Multiple users or conversations share an agent deployment. Each user provides personal data, makes requests, and expects responses based on their own context. The agent handles all of them.


Problem

Without isolation, state from one session leaks into another. User A's data appears in User B's response. Decisions made for one customer affect another. The agent's context accumulates across sessions, producing responses that reference conversations the current user never had.

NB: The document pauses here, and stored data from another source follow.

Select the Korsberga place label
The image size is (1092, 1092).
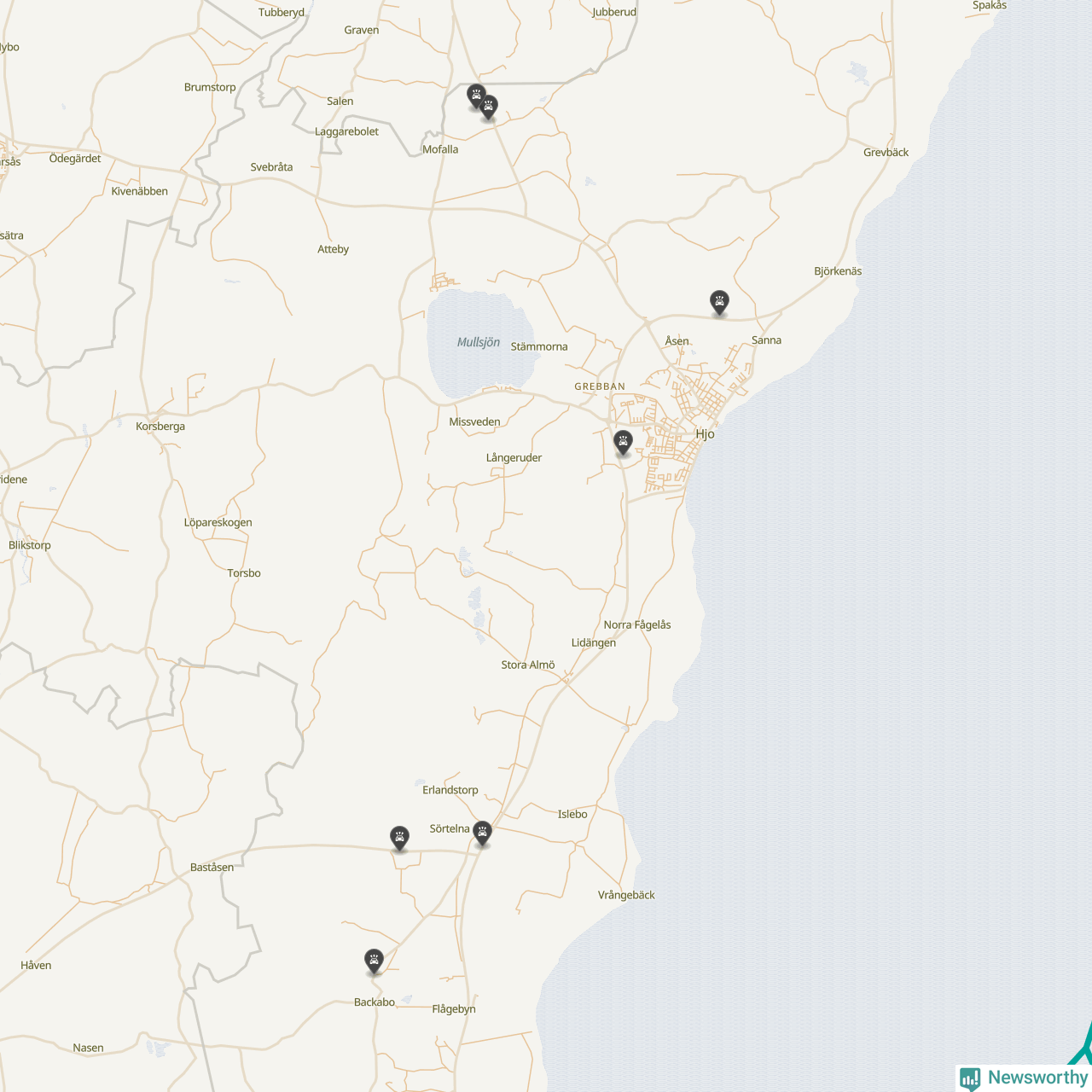[x=160, y=427]
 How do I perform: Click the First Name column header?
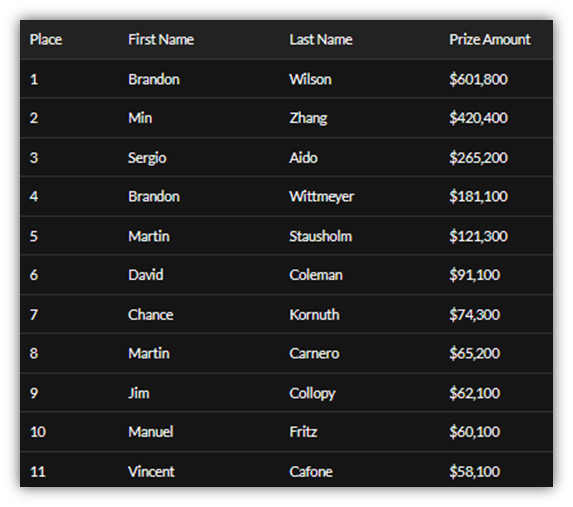[x=161, y=39]
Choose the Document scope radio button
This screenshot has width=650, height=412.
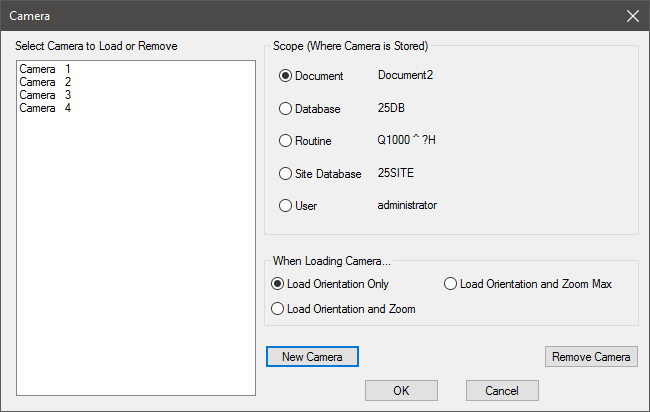[286, 76]
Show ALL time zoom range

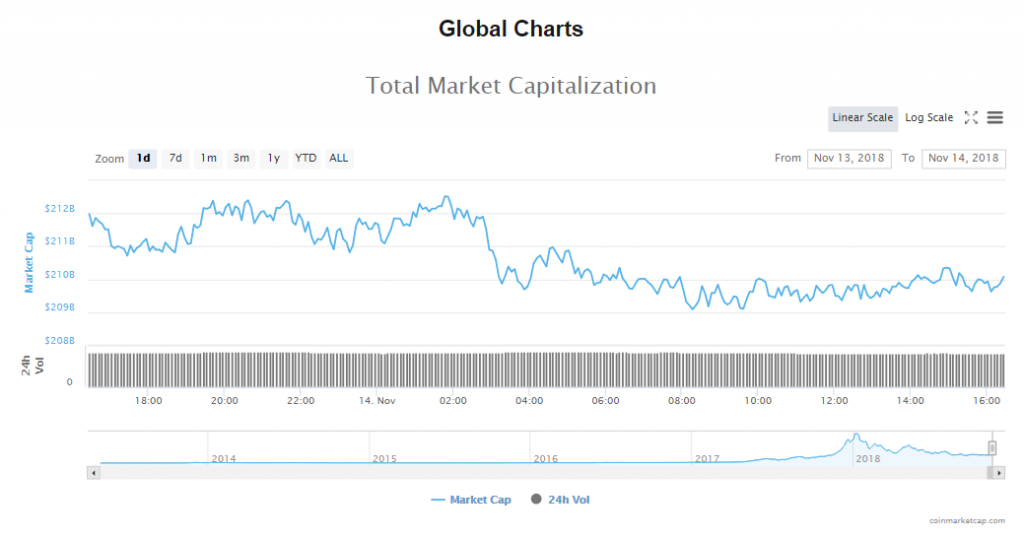coord(339,158)
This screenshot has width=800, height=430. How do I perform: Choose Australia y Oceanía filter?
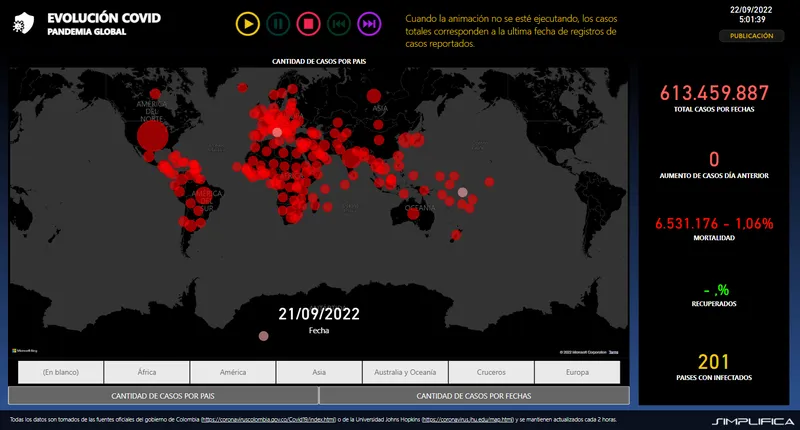(405, 372)
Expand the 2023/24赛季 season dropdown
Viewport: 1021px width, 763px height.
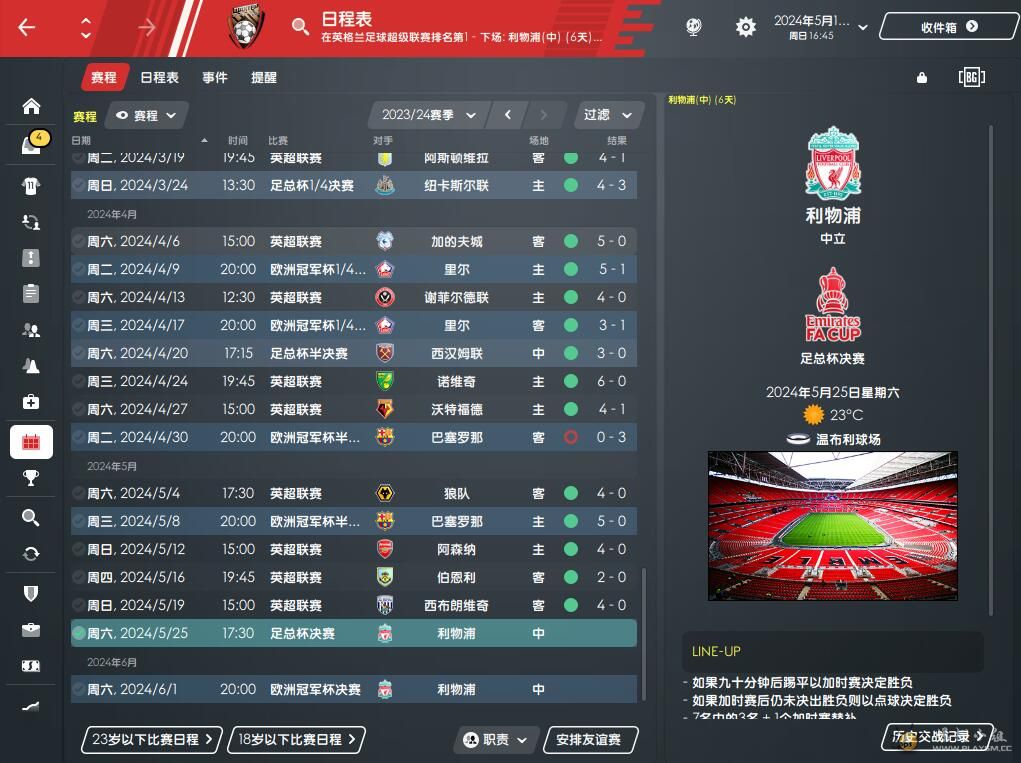pyautogui.click(x=428, y=115)
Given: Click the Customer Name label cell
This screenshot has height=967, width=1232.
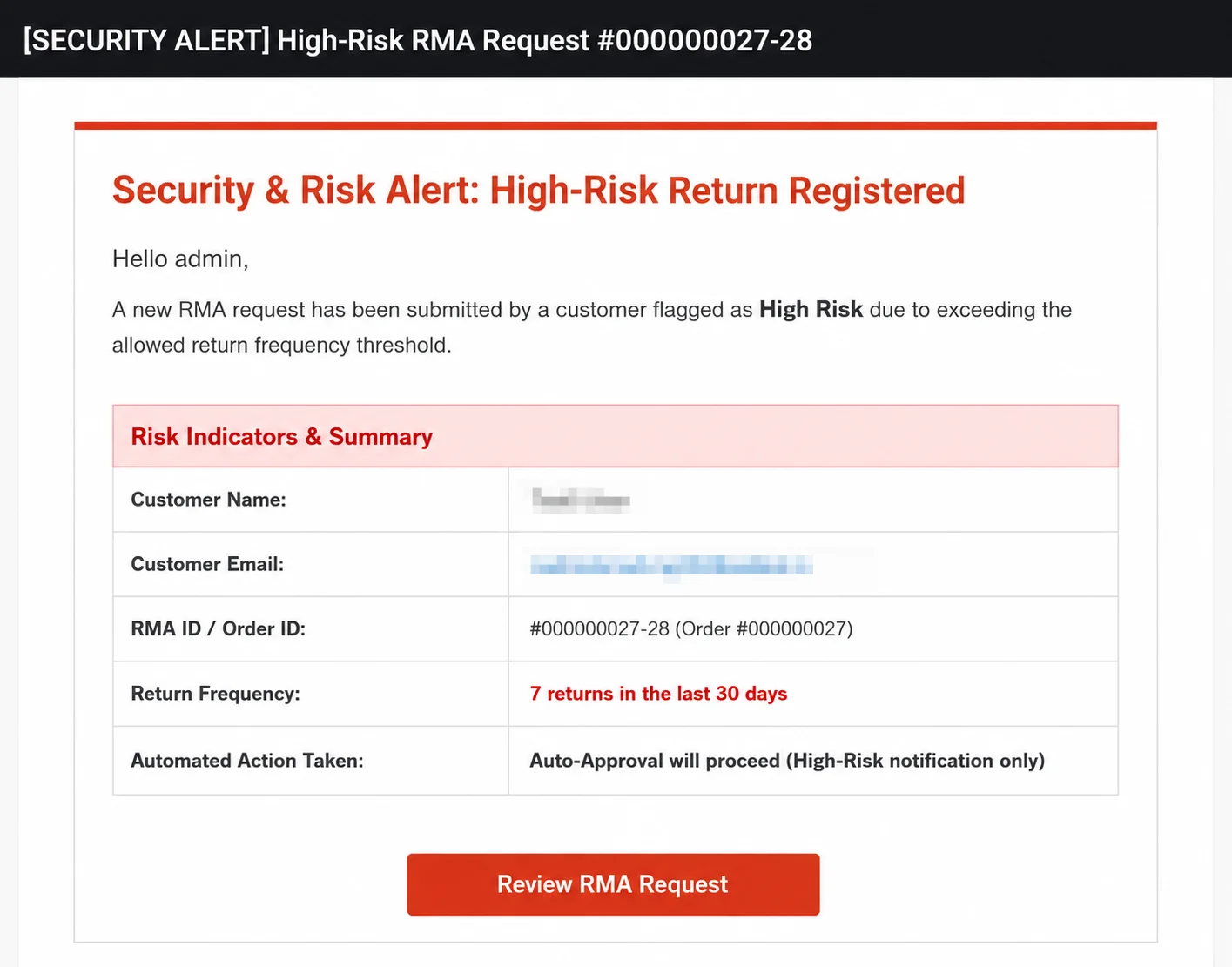Looking at the screenshot, I should point(311,500).
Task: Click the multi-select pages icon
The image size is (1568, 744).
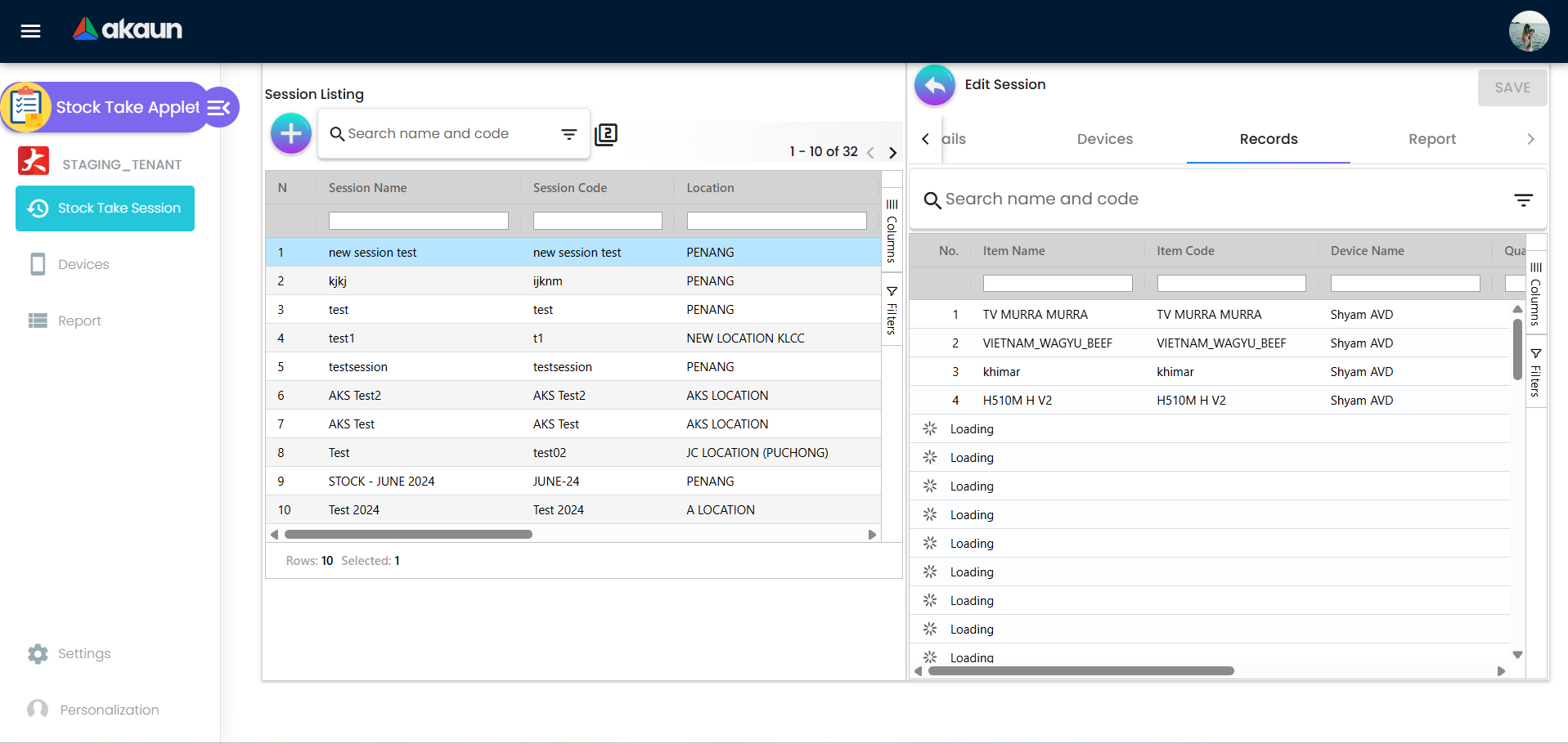Action: (606, 134)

Concrete scenario: A customer support agent deployed for a SaaS company. User A (Acme Corp) reports a billing issue on March 15. The agent reviews Acme's account, notes a specific pricing anomaly, records it in context memory. User B (Beta Industries) logs in on March 16. The agent, reusing context, begins: "As we discussed with Acme Corp, you have the same pricing issue..." Beta Industries has never had that conversation. Their billing works fine. The agent is confusing two accounts, both using the agent, but separate sessions.


Forces

  • Need shared agent infrastructure (cost-effective) vs. total isolation per session (per-session resource overhead)
  • Need long-term memory across sessions (remember customer preferences) vs. need current-session privacy (can't leak between sessions)
  • Need cache efficiency (reuse computed results) vs. session isolation (each session computes independently)
  • Need to prevent data leakage vs. debugging difficulty (tracing an error requires looking across isolated sessions)

The Solution

Each session operates under its own isolated context instance. No cross-session state sharing.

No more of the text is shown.